> Given text:
-----
The people that Natasha refer to as being up on the balcony are those that make the Arcade their shelter at night. It is a popular sleeping place for those without other places to go, and when we were there on Monday we could clearly hear sounds of occupation on the second balcony on the Weybosset side. This use of the Arcade is something that I have been aware of since the start of this project, and have tried to be conscientious of. It is important to realise that the "lived" quality of the place is not just a chic way of describing the fact that people eat their lunches on its steps, but a reality in the fullest sense of the word for some. Our presence down at the Arcade could easily become intrusive, and I would not want that to be the case. This is part of the reason that I don't want to be rehearsing down there in the evenings, and have scheduled the performances for the middle of the day. I do not assume that the people who regularly use the Arcade space as a shelter would be willing to talk to me about their experiences, but if the occasion arises, I would definitely be interested to hear their thoughts- they have a very different understanding of and engagement with the Arcade than myself, or anyone else I have talked to.


Sunday, October 23, 2011

Alternate realities

Last week I discovered that the Arcade is, in fact, still open. We were on the Weybosset portico experimenting with some material last Wednesday (19.10.11) when two women walked purposefully up the steps towards us. After a moment of wondering if their purposefulness was directed at us, I realised that they were heading into the Arcade. Or at least trying to. They were visiting Providence (we did not ask where they were from, but English was not their first language- a guess, probably inaccurate, on my part would be that they were from eastern Europe) and had come to the Arcade because it was recommended in their guidebook as a place to shop. They were quite surprised to hear us say that had been closed for a few years, and asked where else in Providence they could go to shop. So, somewhat incoherently, I gave them directions to Westminster Street and also the mall.
-----
> Material:
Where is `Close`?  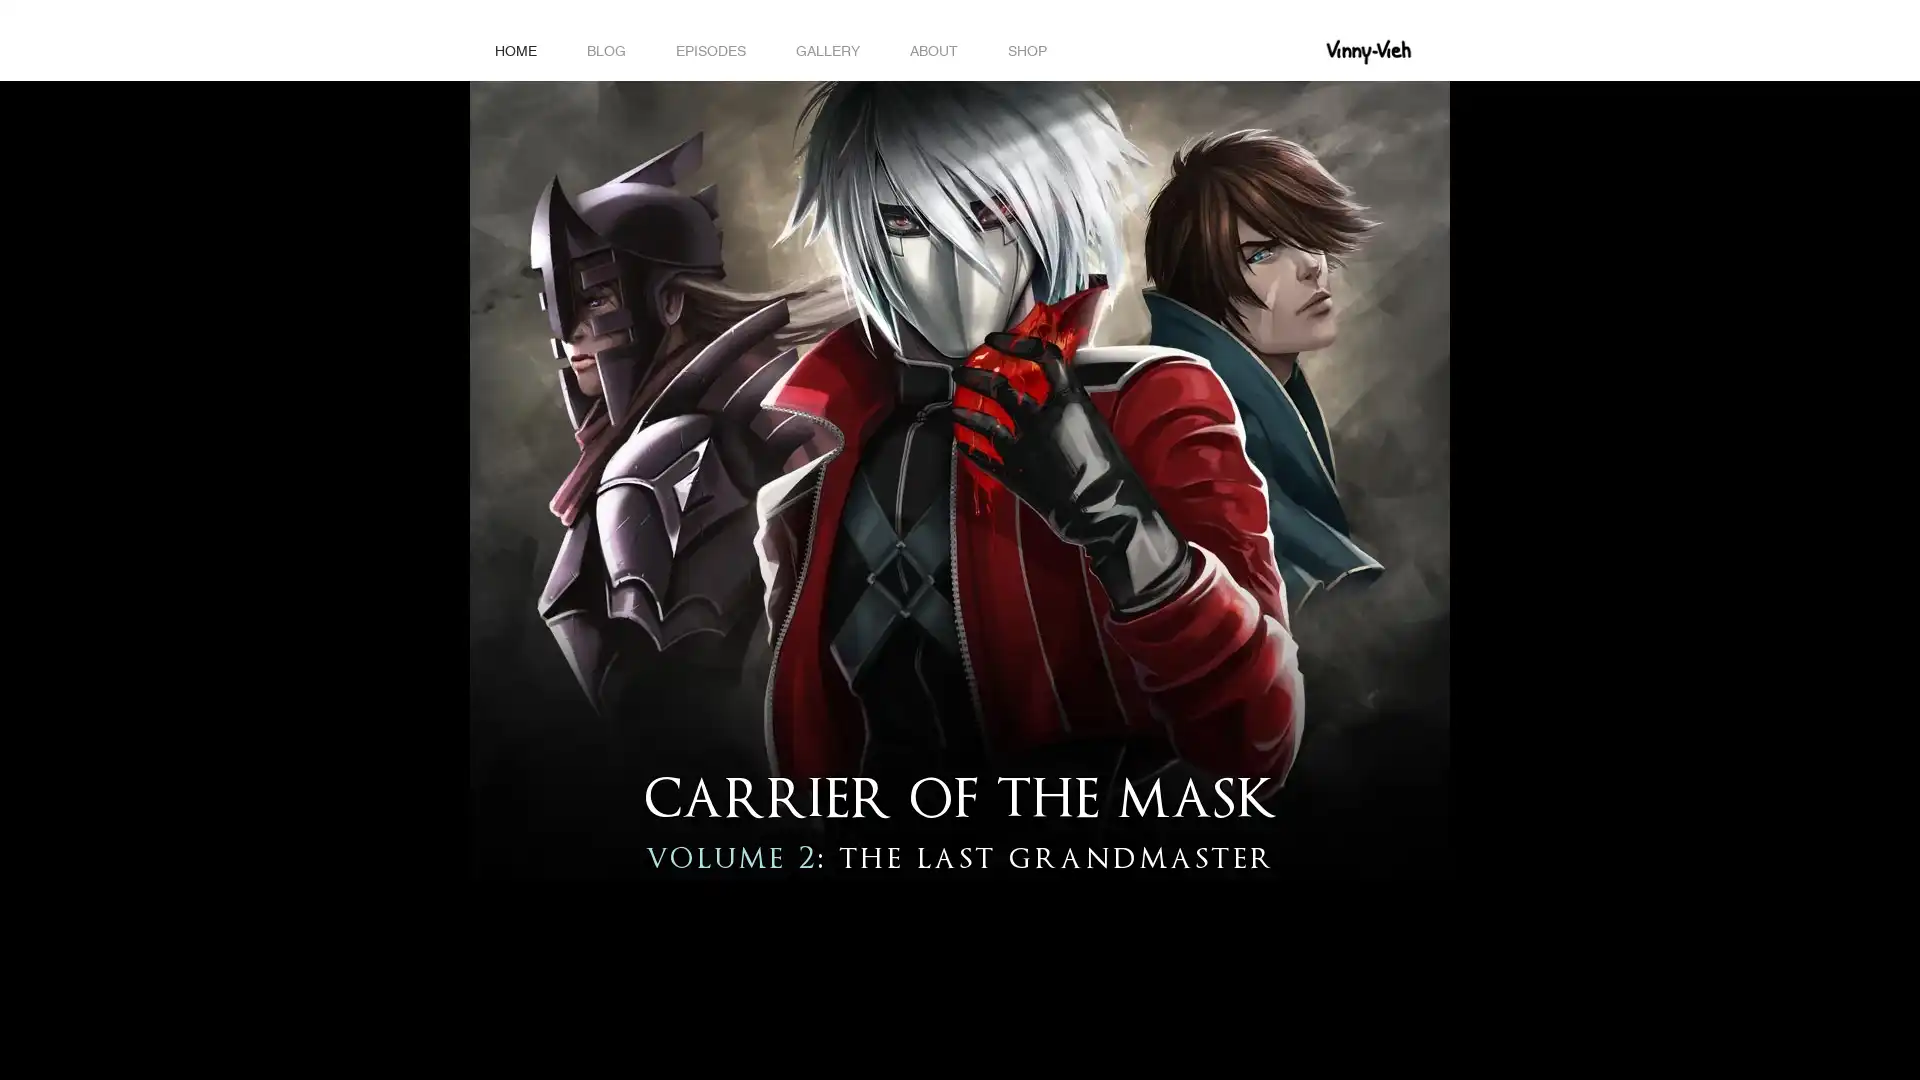 Close is located at coordinates (1895, 1047).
-----
> Work to complete:
1. Render this sentence from the Arcade post in Spanish: "Our presence down at the Arcade could easily become intrusive, and I would not want that to be the case."
2. From the Arcade post, reproduce word for word the part that opens with "Alternate realities" and closes with "also the mall.".
The listing comes from a separate source unrelated to the Arcade post.

> Answers to the exercises:
1. Nuestra presencia allá abajo en el Arcade podría volverse intrusiva fácilmente, y no quisiera que ese fuera el caso.

2.
Alternate realities

Last week I discovered that the Arcade is, in fact, still open. We were on the Weybosset portico experimenting with some material last Wednesday (19.10.11) when two women walked purposefully up the steps towards us. After a moment of wondering if their purposefulness was directed at us, I realised that they were heading into the Arcade. Or at least trying to. They were visiting Providence (we did not ask where they were from, but English was not their first language- a guess, probably inaccurate, on my part would be that they were from eastern Europe) and had come to the Arcade because it was recommended in their guidebook as a place to shop. They were quite surprised to hear us say that had been closed for a few years, and asked where else in Providence they could go to shop. So, somewhat incoherently, I gave them directions to Westminster Street and also the mall.